What to work on
Starting at the line that holds "Open the Firefox hamburger menu" and stopping at the line that holds "Given: Switch to Manual-setup", restate the records below word for word, with both of those lines included.

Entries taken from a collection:
+--

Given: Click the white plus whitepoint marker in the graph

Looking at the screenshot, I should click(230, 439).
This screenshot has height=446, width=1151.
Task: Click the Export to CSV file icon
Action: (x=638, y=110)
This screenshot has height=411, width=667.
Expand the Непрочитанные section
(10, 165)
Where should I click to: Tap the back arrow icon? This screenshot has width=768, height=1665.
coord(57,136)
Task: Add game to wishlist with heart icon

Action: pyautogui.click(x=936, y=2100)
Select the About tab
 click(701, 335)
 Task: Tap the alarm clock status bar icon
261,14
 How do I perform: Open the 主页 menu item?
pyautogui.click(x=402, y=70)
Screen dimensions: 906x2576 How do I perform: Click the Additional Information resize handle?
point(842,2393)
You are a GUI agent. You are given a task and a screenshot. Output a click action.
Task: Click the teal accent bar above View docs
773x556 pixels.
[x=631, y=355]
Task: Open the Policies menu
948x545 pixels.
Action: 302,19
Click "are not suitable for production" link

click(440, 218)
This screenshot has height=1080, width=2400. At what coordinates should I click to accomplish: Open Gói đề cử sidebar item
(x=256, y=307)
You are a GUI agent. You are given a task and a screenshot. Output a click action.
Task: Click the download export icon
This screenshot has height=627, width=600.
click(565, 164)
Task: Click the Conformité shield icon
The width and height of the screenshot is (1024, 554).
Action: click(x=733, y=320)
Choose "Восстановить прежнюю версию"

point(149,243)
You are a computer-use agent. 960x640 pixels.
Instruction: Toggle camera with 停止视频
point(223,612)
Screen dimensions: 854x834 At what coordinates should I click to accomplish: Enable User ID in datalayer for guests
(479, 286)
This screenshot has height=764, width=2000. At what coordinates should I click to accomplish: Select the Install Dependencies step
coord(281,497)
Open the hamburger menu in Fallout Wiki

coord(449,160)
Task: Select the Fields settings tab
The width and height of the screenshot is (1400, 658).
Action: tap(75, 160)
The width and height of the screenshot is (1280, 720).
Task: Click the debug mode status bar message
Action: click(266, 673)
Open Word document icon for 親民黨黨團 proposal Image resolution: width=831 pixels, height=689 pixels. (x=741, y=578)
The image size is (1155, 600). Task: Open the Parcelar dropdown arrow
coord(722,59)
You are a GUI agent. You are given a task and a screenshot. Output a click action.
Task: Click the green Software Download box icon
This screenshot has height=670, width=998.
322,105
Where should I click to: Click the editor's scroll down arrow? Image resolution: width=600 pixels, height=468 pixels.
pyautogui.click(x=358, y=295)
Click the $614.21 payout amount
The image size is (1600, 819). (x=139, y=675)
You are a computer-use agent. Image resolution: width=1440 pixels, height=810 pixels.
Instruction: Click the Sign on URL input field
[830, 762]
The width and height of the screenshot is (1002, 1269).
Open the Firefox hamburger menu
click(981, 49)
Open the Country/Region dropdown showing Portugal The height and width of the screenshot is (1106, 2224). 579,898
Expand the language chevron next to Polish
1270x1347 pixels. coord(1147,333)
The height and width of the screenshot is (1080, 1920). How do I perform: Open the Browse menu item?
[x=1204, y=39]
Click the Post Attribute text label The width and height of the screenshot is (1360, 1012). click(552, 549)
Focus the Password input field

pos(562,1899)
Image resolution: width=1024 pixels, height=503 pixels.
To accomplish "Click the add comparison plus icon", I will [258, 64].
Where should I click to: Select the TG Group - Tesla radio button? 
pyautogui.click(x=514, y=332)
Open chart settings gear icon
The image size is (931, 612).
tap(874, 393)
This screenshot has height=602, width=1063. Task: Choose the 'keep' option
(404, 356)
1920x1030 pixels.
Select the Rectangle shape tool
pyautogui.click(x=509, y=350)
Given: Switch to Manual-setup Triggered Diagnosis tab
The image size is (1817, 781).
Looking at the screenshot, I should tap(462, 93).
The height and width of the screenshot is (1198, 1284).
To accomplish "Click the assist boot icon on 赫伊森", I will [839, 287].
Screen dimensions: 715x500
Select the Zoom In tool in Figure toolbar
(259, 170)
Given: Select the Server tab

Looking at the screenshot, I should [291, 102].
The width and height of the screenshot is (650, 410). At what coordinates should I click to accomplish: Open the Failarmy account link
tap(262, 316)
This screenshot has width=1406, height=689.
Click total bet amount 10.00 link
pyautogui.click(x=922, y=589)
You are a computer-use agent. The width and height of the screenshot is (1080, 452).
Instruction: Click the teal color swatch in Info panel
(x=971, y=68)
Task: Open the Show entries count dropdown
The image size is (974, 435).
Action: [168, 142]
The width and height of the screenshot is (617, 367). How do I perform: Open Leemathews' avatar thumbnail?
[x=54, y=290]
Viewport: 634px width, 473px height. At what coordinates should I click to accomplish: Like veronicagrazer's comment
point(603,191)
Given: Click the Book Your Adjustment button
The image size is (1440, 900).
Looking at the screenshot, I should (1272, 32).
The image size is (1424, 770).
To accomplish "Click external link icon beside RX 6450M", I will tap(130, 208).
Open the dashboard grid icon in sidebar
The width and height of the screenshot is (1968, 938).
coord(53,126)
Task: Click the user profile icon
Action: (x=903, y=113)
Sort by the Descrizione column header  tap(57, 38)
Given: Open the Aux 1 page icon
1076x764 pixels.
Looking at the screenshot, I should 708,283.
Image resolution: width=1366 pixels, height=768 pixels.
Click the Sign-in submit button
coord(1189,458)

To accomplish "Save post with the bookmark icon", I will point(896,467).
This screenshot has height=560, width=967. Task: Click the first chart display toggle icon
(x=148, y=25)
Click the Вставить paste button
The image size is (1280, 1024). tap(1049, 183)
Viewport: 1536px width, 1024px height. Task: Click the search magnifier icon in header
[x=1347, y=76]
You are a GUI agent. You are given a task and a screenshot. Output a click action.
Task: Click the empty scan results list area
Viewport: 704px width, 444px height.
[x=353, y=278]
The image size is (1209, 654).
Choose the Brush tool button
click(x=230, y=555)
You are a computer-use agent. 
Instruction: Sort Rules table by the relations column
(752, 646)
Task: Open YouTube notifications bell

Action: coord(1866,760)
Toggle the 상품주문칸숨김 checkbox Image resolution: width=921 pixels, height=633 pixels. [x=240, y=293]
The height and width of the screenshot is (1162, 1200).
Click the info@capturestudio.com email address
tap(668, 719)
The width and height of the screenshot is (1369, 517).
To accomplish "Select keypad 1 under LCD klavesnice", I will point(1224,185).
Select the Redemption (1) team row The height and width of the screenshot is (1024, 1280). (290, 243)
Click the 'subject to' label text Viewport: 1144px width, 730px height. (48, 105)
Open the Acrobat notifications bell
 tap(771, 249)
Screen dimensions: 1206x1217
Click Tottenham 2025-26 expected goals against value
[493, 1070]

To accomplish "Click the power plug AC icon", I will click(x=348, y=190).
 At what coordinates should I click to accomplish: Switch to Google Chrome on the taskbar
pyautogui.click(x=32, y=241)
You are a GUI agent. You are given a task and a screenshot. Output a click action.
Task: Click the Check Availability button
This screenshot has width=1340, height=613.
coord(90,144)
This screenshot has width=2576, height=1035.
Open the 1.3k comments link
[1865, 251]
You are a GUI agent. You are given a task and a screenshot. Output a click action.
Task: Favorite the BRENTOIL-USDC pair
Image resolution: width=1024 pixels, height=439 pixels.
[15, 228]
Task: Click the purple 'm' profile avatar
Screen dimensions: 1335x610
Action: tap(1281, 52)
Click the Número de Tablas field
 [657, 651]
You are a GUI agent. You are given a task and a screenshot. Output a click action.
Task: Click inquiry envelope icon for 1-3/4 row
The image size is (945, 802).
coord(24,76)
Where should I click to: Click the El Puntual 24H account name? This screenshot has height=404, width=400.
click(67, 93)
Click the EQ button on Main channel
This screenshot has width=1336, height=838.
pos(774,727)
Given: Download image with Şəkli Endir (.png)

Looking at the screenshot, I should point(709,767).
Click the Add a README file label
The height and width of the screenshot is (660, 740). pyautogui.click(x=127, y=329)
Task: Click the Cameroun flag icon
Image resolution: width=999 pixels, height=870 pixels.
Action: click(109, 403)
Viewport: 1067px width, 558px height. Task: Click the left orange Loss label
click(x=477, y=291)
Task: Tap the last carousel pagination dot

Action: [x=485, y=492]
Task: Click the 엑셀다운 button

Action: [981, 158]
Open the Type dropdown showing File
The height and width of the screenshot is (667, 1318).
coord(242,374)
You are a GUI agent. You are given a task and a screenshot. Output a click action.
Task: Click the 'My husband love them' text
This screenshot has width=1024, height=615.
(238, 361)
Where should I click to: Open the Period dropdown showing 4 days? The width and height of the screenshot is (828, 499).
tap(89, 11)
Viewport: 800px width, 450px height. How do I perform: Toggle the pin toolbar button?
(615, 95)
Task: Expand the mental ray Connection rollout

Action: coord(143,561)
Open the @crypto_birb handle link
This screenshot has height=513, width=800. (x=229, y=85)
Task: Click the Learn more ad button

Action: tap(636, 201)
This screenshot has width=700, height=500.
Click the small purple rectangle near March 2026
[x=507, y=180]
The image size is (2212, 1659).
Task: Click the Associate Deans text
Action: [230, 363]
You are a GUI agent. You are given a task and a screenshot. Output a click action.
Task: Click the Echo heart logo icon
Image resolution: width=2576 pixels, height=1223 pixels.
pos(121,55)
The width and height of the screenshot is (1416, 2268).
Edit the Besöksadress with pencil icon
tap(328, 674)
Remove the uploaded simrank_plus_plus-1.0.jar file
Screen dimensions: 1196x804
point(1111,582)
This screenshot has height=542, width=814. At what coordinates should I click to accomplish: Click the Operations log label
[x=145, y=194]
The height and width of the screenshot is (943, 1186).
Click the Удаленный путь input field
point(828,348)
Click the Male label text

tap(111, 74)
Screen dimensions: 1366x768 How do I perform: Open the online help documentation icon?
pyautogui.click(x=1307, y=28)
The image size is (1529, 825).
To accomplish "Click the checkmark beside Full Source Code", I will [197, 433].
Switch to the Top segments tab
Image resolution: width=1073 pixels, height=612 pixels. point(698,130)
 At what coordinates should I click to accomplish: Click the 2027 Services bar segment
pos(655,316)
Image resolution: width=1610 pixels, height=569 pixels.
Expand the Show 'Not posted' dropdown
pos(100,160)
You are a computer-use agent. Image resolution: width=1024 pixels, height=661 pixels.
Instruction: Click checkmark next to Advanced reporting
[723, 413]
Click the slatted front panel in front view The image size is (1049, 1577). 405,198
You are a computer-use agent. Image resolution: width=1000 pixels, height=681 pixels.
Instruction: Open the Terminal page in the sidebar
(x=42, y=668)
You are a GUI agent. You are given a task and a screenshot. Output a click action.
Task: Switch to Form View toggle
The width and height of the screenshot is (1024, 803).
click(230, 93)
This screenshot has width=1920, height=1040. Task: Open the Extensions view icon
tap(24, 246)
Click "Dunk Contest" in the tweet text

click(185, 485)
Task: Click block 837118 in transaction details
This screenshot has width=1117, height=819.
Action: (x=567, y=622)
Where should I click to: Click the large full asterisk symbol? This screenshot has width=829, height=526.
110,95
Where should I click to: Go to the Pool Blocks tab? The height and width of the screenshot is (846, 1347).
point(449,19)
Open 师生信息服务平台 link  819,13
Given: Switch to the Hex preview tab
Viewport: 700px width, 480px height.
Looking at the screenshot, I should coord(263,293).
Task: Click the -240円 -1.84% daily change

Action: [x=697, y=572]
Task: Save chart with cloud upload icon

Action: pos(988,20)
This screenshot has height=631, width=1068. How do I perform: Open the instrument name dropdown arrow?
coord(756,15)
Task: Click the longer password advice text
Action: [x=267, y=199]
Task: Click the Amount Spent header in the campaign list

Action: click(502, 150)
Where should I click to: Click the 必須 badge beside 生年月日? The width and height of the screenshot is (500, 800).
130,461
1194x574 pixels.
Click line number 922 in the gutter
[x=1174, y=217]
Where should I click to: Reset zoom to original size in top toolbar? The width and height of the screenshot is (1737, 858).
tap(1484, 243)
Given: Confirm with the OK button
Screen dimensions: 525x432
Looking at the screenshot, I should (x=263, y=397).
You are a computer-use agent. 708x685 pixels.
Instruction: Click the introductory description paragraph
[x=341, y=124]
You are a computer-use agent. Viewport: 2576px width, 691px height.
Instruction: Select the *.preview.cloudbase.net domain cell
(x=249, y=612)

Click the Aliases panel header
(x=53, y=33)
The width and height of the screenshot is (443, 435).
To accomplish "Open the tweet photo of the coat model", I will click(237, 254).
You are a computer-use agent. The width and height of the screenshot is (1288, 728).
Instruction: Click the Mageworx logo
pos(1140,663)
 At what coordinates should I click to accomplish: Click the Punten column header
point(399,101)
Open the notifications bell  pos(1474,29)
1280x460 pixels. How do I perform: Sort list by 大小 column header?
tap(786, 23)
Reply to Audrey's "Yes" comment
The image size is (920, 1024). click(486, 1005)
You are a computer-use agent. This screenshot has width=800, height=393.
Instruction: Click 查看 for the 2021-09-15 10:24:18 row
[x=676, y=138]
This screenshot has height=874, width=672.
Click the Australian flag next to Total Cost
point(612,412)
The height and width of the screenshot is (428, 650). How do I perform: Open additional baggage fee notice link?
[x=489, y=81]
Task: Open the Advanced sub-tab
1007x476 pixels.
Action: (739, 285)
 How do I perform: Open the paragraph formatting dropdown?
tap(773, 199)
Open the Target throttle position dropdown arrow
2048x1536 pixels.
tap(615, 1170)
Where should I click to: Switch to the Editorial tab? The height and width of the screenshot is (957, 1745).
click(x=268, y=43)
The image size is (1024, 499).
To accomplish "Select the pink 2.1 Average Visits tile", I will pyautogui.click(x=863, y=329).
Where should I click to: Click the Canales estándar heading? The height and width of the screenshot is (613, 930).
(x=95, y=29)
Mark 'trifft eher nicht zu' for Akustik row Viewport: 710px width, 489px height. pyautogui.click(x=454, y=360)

+--

Answer section
Open the Firefox hamburger menu
click(981, 49)
Open the Country/Region dropdown showing Portugal The height and width of the screenshot is (1106, 2224). 579,898
Expand the language chevron next to Polish
1270x1347 pixels. coord(1147,333)
The height and width of the screenshot is (1080, 1920). How do I perform: Open the Browse menu item?
[x=1204, y=39]
Click the Post Attribute text label The width and height of the screenshot is (1360, 1012). click(552, 549)
Focus the Password input field

pos(562,1899)
Image resolution: width=1024 pixels, height=503 pixels.
To accomplish "Click the add comparison plus icon", I will [258, 64].
Where should I click to: Select the TG Group - Tesla radio button? 
pyautogui.click(x=514, y=332)
Open chart settings gear icon
The image size is (931, 612).
tap(874, 393)
This screenshot has height=602, width=1063. Task: Choose the 'keep' option
(404, 356)
1920x1030 pixels.
Select the Rectangle shape tool
pyautogui.click(x=509, y=350)
Given: Switch to Manual-setup Triggered Diagnosis tab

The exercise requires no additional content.